Edge Cases & Failure Modes

• Multiple tenants affected by the same platform event. Each gets its own issue, so each capability owner sees a request scoped to their capability. The operator coordinates timelines across all of them but does not bundle them into a single thread.
• Capability owner goes silent. Same shape as silence in host-a-capability — there is no formal SLA in either direction. Experience-level handling: the operator can grant an extension only if safe slack exists, but if silence persists past the operative delivery date, step 5 applies.
• Update cannot be shipped at all (capability fundamentally incompatible with the new offering). This is functionally the same as a missed operative delivery date: the operator opens an eviction issue. The right root response, per the parent capability’s “the capability evolves with its tenants” rule, is to consider whether the platform should keep supporting the old form — but if the external pressure (CVE, hard vendor sunset) makes that impossible, eviction is the honest outcome.
• CVE with active exploit shortens the timeline aggressively.

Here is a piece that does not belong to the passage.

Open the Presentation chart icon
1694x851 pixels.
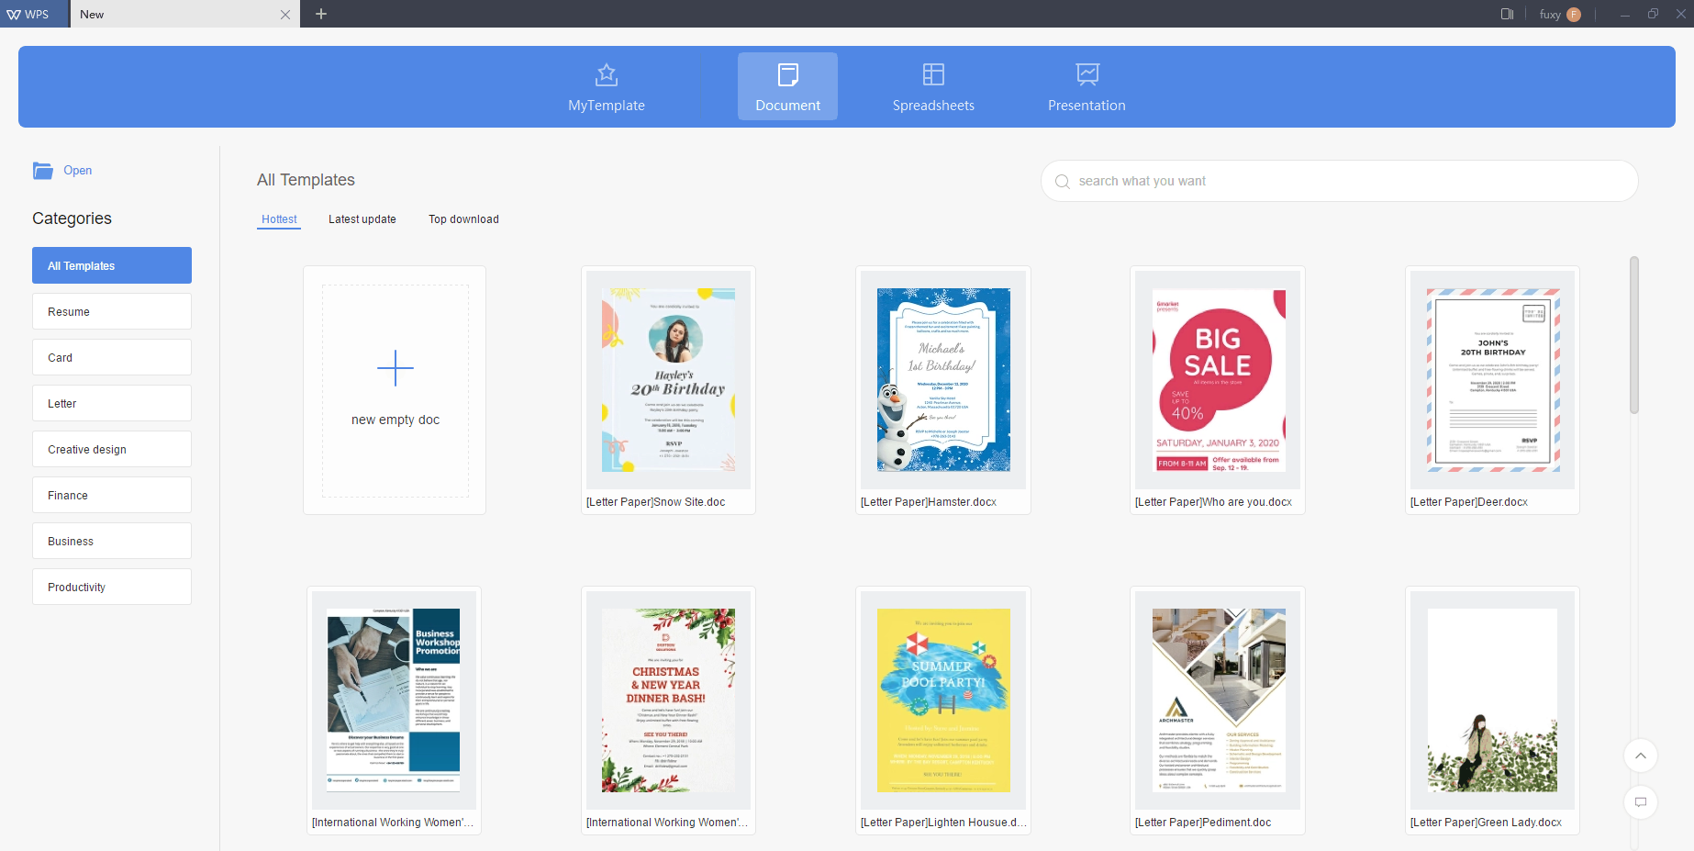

The operator may file the issue with very little slack, and the extension in step 4 may be much smaller than for a routine sunset — or unavailable entirely. The journey shape is unchanged; the deadlines just compress.
• Update reveals a new requirement that the platform doesn’t yet offer. Hand off into the host-a-capability change-later loop’s “new offering needed” branch — the platform-update issue stays open while the new offering is added, then resumes at step 3.
• Multiple overlapping platform updates against the same tenant. The operator opens one issue per forcing event, even for the same tenant, so each deadline and external reason stays legible. If the remediation overlaps, the issues cross-link and the operator coordinates them together.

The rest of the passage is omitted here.